(Collected data entries)
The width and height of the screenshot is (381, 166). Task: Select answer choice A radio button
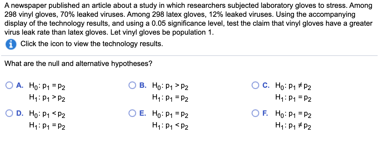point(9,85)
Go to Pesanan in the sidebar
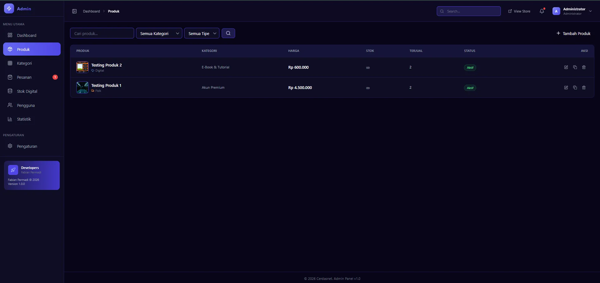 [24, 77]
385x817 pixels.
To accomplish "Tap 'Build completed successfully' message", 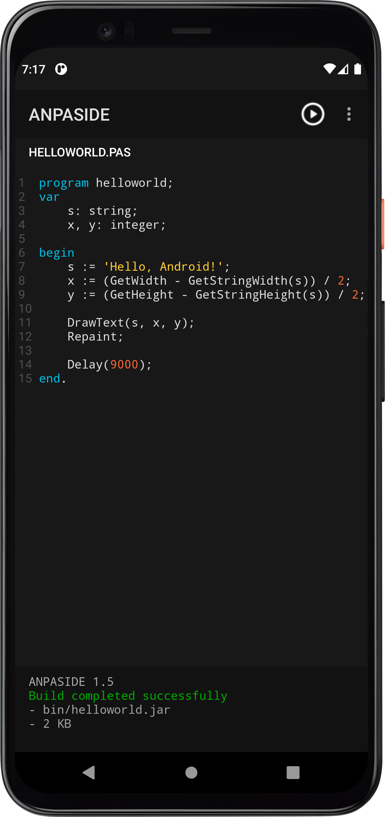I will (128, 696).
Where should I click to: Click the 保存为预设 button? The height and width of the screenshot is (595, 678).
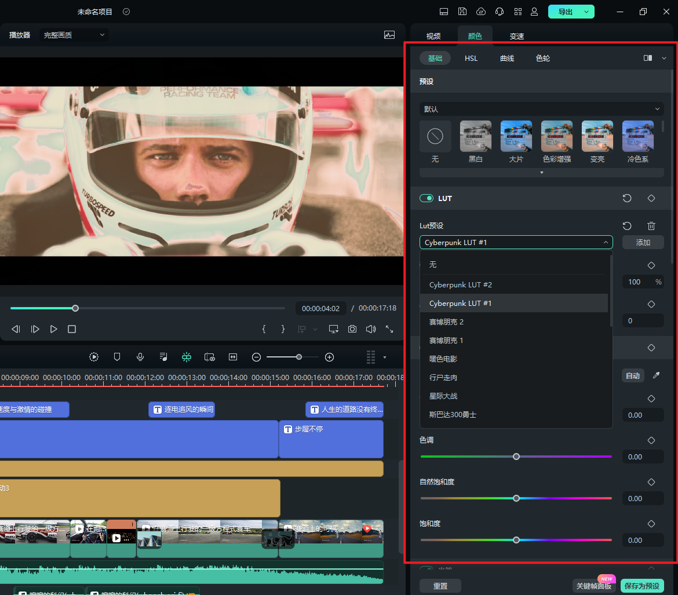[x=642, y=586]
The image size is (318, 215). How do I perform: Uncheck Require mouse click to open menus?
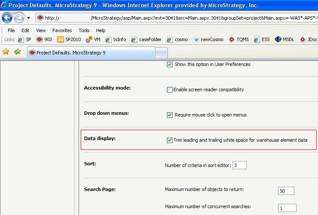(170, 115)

### GOAL OF THE EXERCISE
Copy exactly, leaving out pictures, the lines from the line containing "Where should I" through the last line of the records.

### WRITTEN ANSWER
Where should I click to: Click the 保存为预设 button? The height and width of the screenshot is (595, 678).
[x=642, y=586]
The image size is (318, 215). How do I perform: Uncheck Require mouse click to open menus?
(170, 115)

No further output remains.